Covarrubias was born in Mexico City in 1904 and began his career as a cartographer for the government’s geographical office. As his training in visual art was scant, it was merely by dint of his raw talent that he was granted a government scholarship which sent him to New York in 1923. With the provision of prominent New Yorkers Frank Crowninshield and Carl Van Vechten, the fledgling artist drew caricatures of celebrities and distinguished personalities that adorned the covers of publications such as Vanity Fair, Vogue and The New Yorker.
In 1930, Covarrubias and Rosa journeyed to Indonesia on their honeymoon and lived with a Balinese family. While reveling in the local lifestyle, Covarrubias sketched and took meticulous notes on the mysterious customs, social lives, ceremonies and festivals of the Balinese people. Rosa, armed with her camera, took photographs that would later serve to support Covarrubias’ anthropological records in his book ‘Island of Bali’, acclaimed as a classic till this very day. Upon returning home from their first trip to Bali, on an ocean liner, Covarrubias painted gouaches and oil works based on the drawings he produced live2. The present lot, arguably one of his most celebrated works from his sojourn in Bali, was probably also painted during his long voyage home.
In Every Night is Festival Night, Covarrubias optically lengthens the visual by including pagoda-like, tiered towers extending heavenwards on the left, a pair of Balinese vertical split gates on the right, and two white banners that gently sweep the clear skies at center. The cool, blue firmament deepens in color as the eye wanders upward, where faint, white clouds hover in space. When observing these elements, it is immediately evident that Covarrubias was adept at depicting texture and form with the fine use of his brush. While the banners appear light, airy, and contingent on the whims of the winds, the pagodas are erect and sturdy.
The structure of the work is akin to that of Celebrations and Ceremonies of the Totonaca Culture, a rigorously assembled fresco by the Mexican muralist Diego Rivera, one of Covarrubias’s dearest friends. Rivera juxtaposes tight-knit groupings of figures in the foreground with a more sprawling, horizontal landscape behind. Similarly, Covarrubias also plays with tensions and releases when arranging his picture plane. The temple grouping forms a compositional triangle, providing the left side of the picture with a sense of solidity and strength directly in contrast with the relatively open-aired, uncluttered right side. This asymmetry cuts the work in a diagonal, delivering in the whole an element of balance.
Yu-Chee Chong, a fine art aficionado and author, observed that “Certain drawings reveal the influence of the Balinese love of pattern-making, for example, Every Night is Festival Night where the brightly-colored procession is juxtaposed with the geometric pattern of tiled roofs and penjor (long decorated bamboo poles)”3. This vibrant procession comprises of an orderly line of poised Balinese maidens, whose tall, dignified stances mimic the lean structures of the temples above them.
In an obedient march, the pious women emerge from the split gate with pyramids of elaborate offerings perched on their heads. Their linear, tightly wrapped sarongs that conceal their feet, marshal the women to numinously float in midair, without the use of their legs to propel forward. These slow, gliding steps aptly suggest the languid ease of Balinese life and the patience so imbedded in its people. Placed in the context of this single file, the otherwise plainly designed sarongs create a stunning array of varying gradations of color. These shades of yellow, orange and green augment the work with an element of warmth.

*INFORMATION SUPPLIED*
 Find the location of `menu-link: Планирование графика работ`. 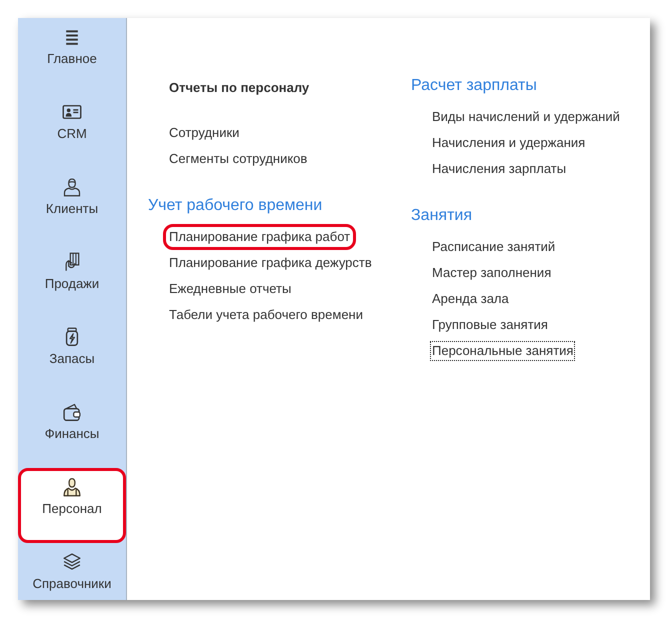

menu-link: Планирование графика работ is located at coordinates (260, 237).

*EXERCISES*
1) Write out the stretch of the Covarrubias essay from "In an obedient" through "element of warmth.", word for word.
2) Continue the Covarrubias essay from the point where it stops.
Nothing in the listing is needed here.

*SET OF ANSWERS*
1)
In an obedient march, the pious women emerge from the split gate with pyramids of elaborate offerings perched on their heads. Their linear, tightly wrapped sarongs that conceal their feet, marshal the women to numinously float in midair, without the use of their legs to propel forward. These slow, gliding steps aptly suggest the languid ease of Balinese life and the patience so imbedded in its people. Placed in the context of this single file, the otherwise plainly designed sarongs create a stunning array of varying gradations of color. These shades of yellow, orange and green augment the work with an element of warmth.

2)
Unlike the characters depicted in Covarrubias’ Hollywood’s Malibu Beach, each with identifiable physiognomies, the devoted villagers rendered in Every Night is Festival Night retain a somatic anonymity, their countenances bearing little emotion. Uniformed in their demeanor and affably coordinated in their cavalcade, these votaries almost belong to a collective consciousness. Together, they radiate with a simplicity and naivety so winsome to the artist, who expounded that “no people are more beautiful, no landscape more seductive, no race more lofty in spirit, than the Balinese"4.
Unlike Willem Gerard Hofker’s In the Puri Ubud, where the Balinese adolescent is rendered with precise verisimilitude, Covarrubias’ figures are illustrated in a deliberately primitive and bold style so prevalent in the Mexican murals of his day. Having once been a part of the coterie of progressive artists in Mexico who recreated the nation’s aesthetic identity after their revolution of 1910, Covarrubias had subsequently joined the likes of Diego Rivera, Jose Orozco and David Siqueros. The works of Covarrubias and Rivera reveal their adulation for native customs and cultural traditions, an appeal that incessantly stimulated them to create fresh imagery. These artists painted to educate the viewer and provide profound insight into the mysteries of foreign civilizations.
Upon returning to New York from Bali, Covarrubias included the present lot in his solo exhibition at the Valentine Gallery in January 1932. Diego Rivera stated in his forward to this exhibition: “Bali, of all lands perhaps the least mechanized and the most civilized, held [Miguel] for months in its marvelous web. Now he has returned, bringing with him admirable objects, the works of artists of earlier civilizations. They form a background for his own work, yet he sees them with the vision of America, transforming them into a new beauty of his own”5. This show was particularly significant as it represented a shift in the artists’ oeuvre, which marked a budding interest in paint as a medium and Bali as a subject.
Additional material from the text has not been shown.